# [Exercise objective]
Please duplicate, word for word, the stretch of the article on Utah's animal protection laws below from "A last-minute bill" through "her former husband.".

# [Text passage]
┌────────
Jennifer Ackerman, Deseret Morning News
Utah once again ranks among the five worst states for its comparatively weak animal protection laws, the Animal Legal Defense Fund found in a report released this week.
The second annual report from the group last year listed Utah in the bottom five states. This year's worst included Arkansas, Alaska, Kentucky, North Dakota and Utah. The five best were California, Illinois, Maine, Michigan and Oregon.
"We are only one of seven states that don't have any felony provisions in state code for initial torture of an animal," said Gene Baierschmidt, director of the Utah Humane Society. "We're hopeful that we can come in line with other states that have passed stronger animal cruelty laws. We need to do something about that."
The Animal Legal Defense Fund's director of legislative affairs, Stephan Otto, said the lower rankings highlight states that are "plainly incapable of adequately protecting animals." Otto hopes Utah lawmakers will want to improve laws that protect animals.
The report examined 14 categories, including general prohibitions, penalties, exemptions and what happens to offenders in terms of mental health evaluations and counseling. Utah does not have a felony animal cruelty provision, and it has inadequate animal fighting provisions, the report says.
The most severe penalty in Utah for an animal cruelty conviction, considered a class-A misdemeanor, is up to a year in jail and a $2,500 fine.
A last-minute bill brought before the 2007 Utah Legislature would have created tougher animal protection laws. The legislation passed the Senate but ran out of time in the House.
The intent of the bill sponsor, Sen. Gene Davis, D-Salt Lake, was to identify certain acts of animal cruelty as felonies. A survey conducted last March by Dan Jones & Associates found that nearly three-fourths of 418 Utahns questioned were in favor of the bill, which would have spawned "Henry's Law."
The proposed law was named after a dog called Henry, whose owner, Rhonda Kamper, helped create the Web site, www.helpushelpthem.org. The site, which still exists, was dedicated to generating support for the bill following the extreme abuse of Kamper's dog by her former husband.
└────────
Saved entries:
┌────────
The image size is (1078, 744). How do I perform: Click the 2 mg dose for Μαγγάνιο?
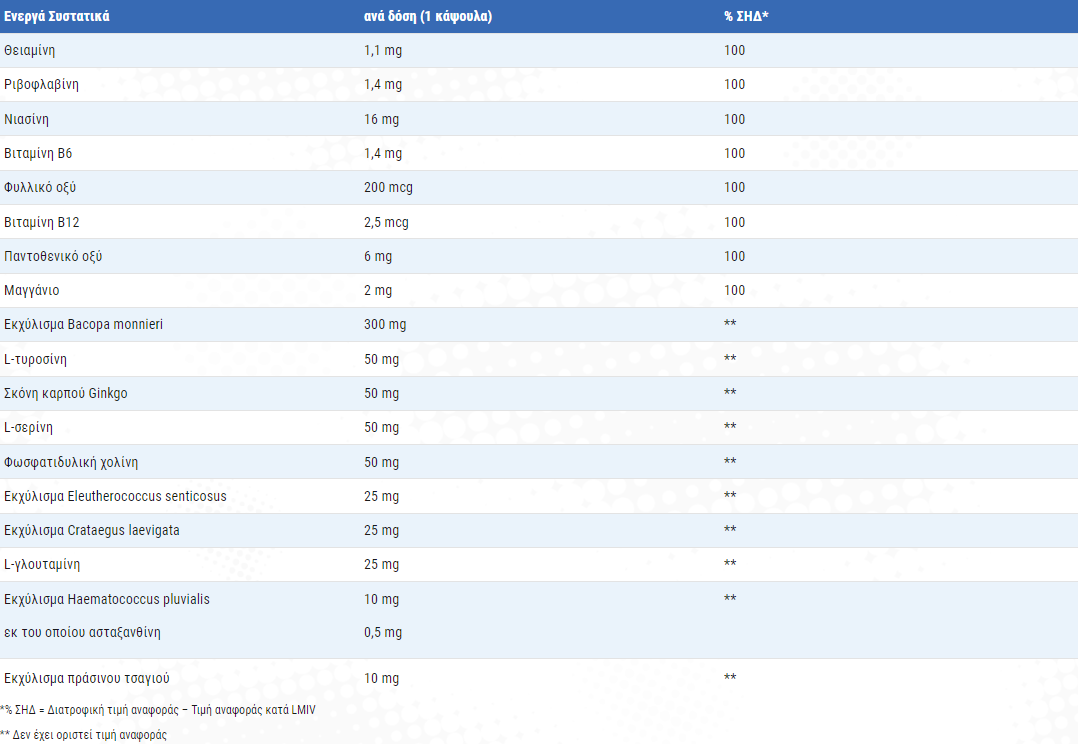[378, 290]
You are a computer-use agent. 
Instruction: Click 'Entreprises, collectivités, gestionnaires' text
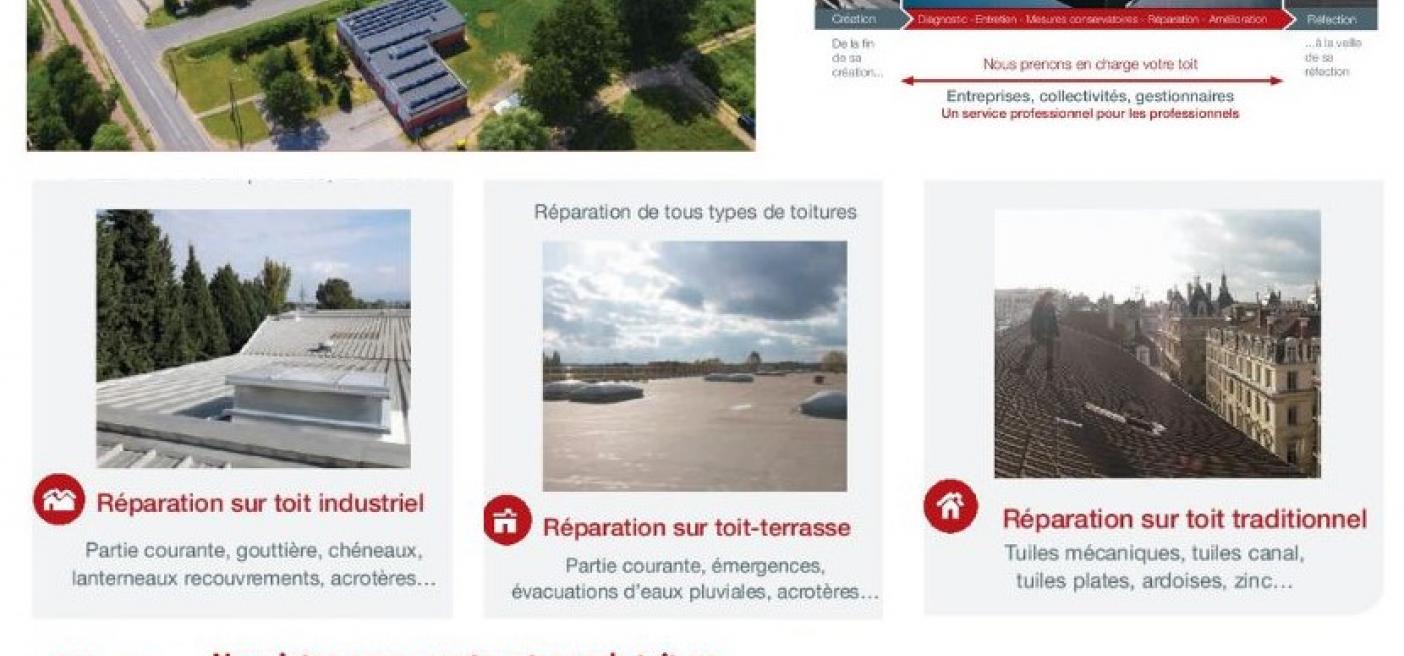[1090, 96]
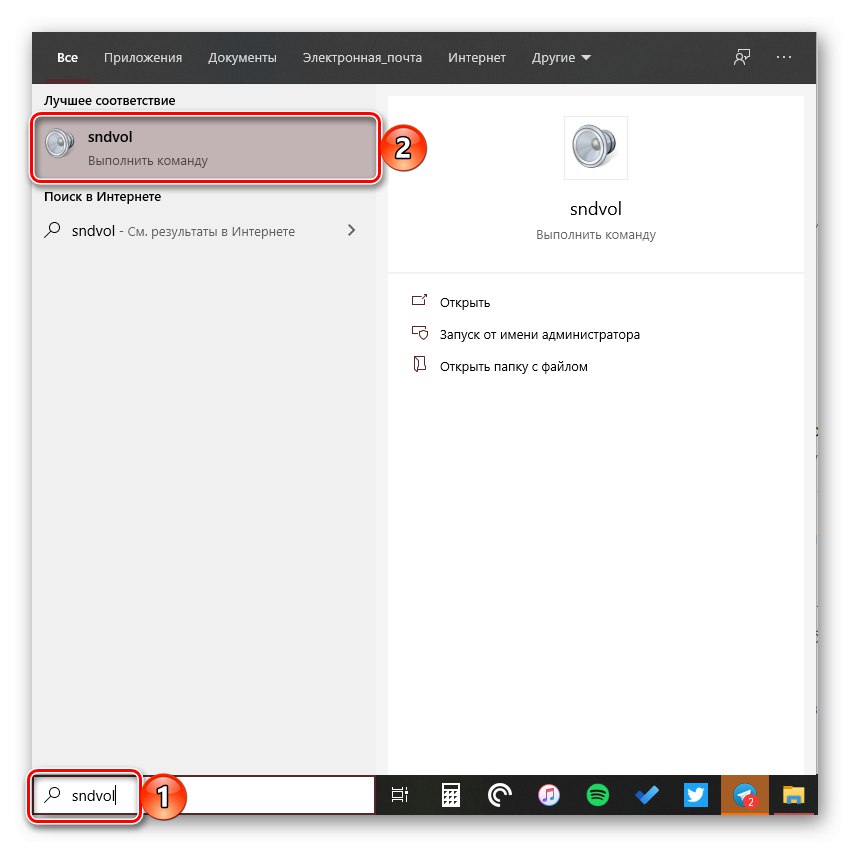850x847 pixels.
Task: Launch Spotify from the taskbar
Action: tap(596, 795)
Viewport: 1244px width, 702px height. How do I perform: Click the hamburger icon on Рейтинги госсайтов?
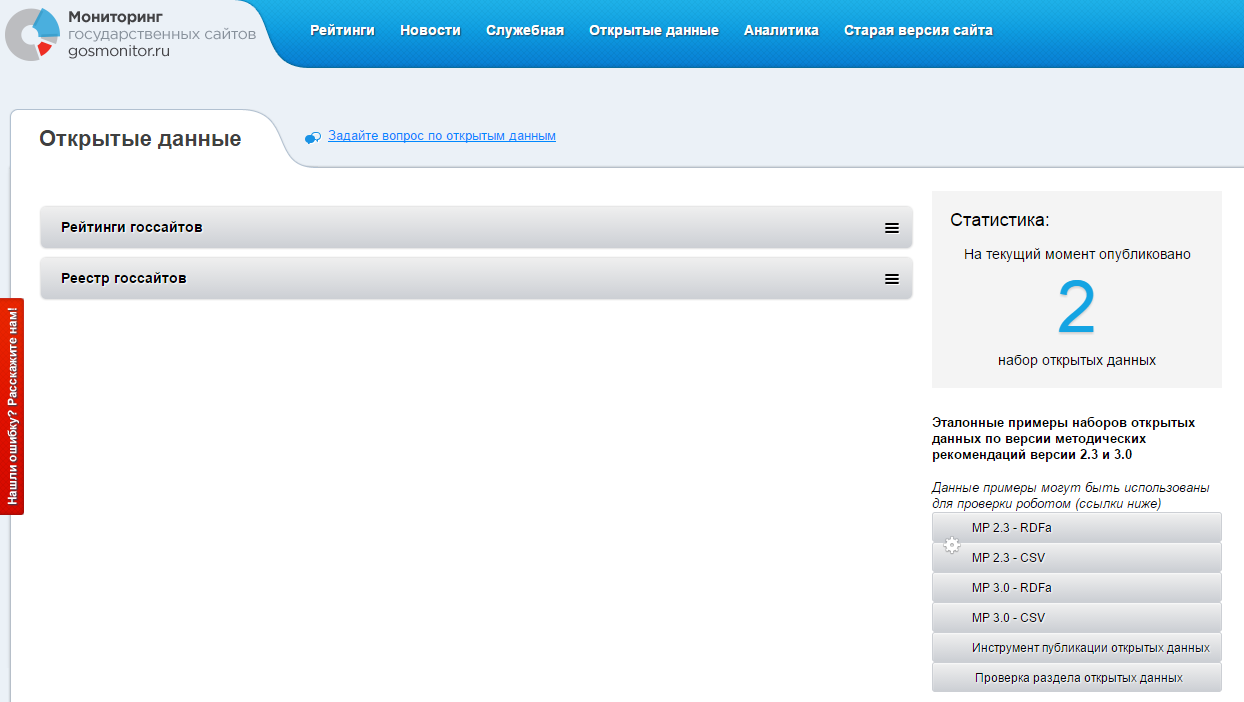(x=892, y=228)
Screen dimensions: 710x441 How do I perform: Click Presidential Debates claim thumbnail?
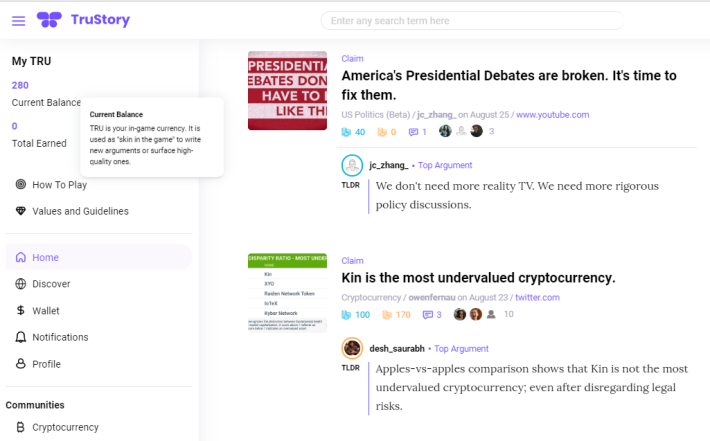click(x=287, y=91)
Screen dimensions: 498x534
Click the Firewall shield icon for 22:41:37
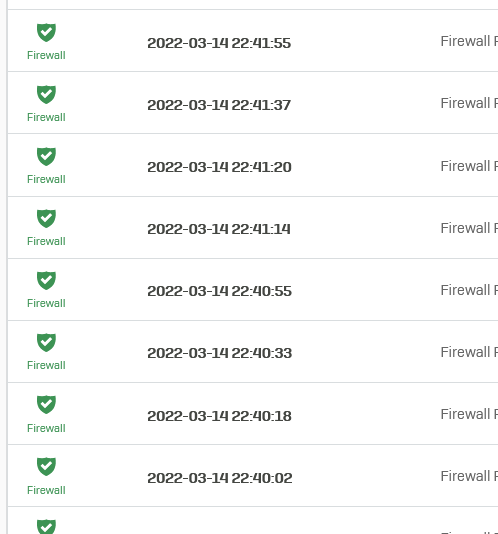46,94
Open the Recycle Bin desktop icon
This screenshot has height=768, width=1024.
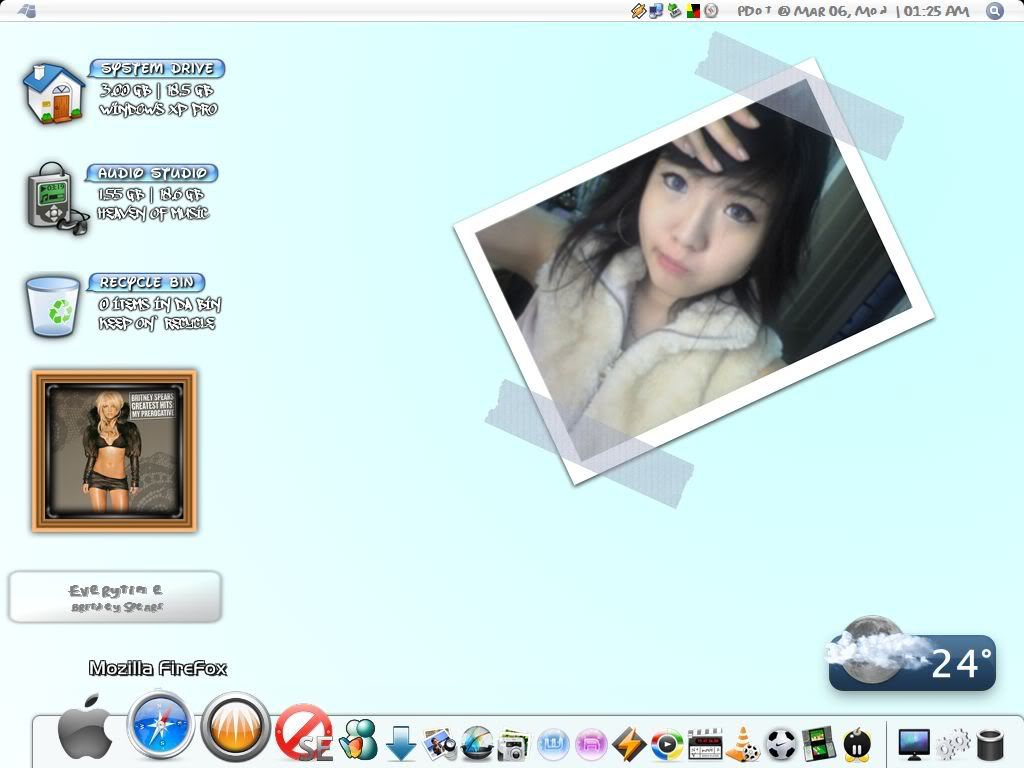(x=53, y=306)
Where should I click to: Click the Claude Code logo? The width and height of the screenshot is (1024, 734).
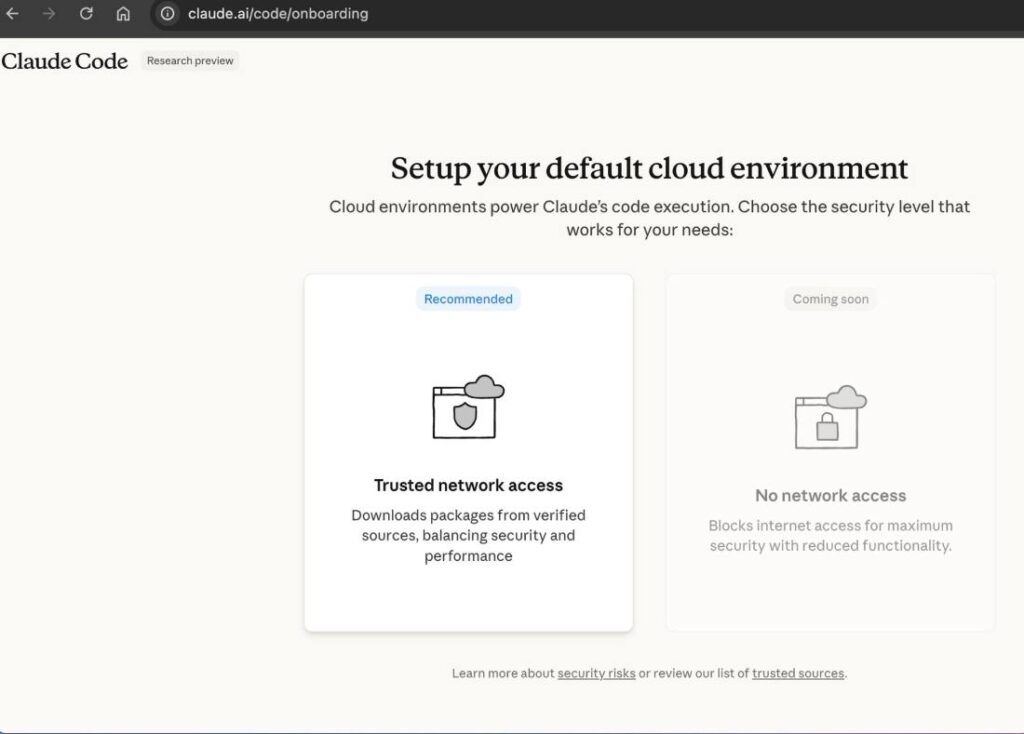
└────────
# [Reply to the exercise]
A last-minute bill brought before the 2007 Utah Legislature would have created tougher animal protection laws. The legislation passed the Senate but ran out of time in the House.
The intent of the bill sponsor, Sen. Gene Davis, D-Salt Lake, was to identify certain acts of animal cruelty as felonies. A survey conducted last March by Dan Jones & Associates found that nearly three-fourths of 418 Utahns questioned were in favor of the bill, which would have spawned "Henry's Law."
The proposed law was named after a dog called Henry, whose owner, Rhonda Kamper, helped create the Web site, www.helpushelpthem.org. The site, which still exists, was dedicated to generating support for the bill following the extreme abuse of Kamper's dog by her former husband.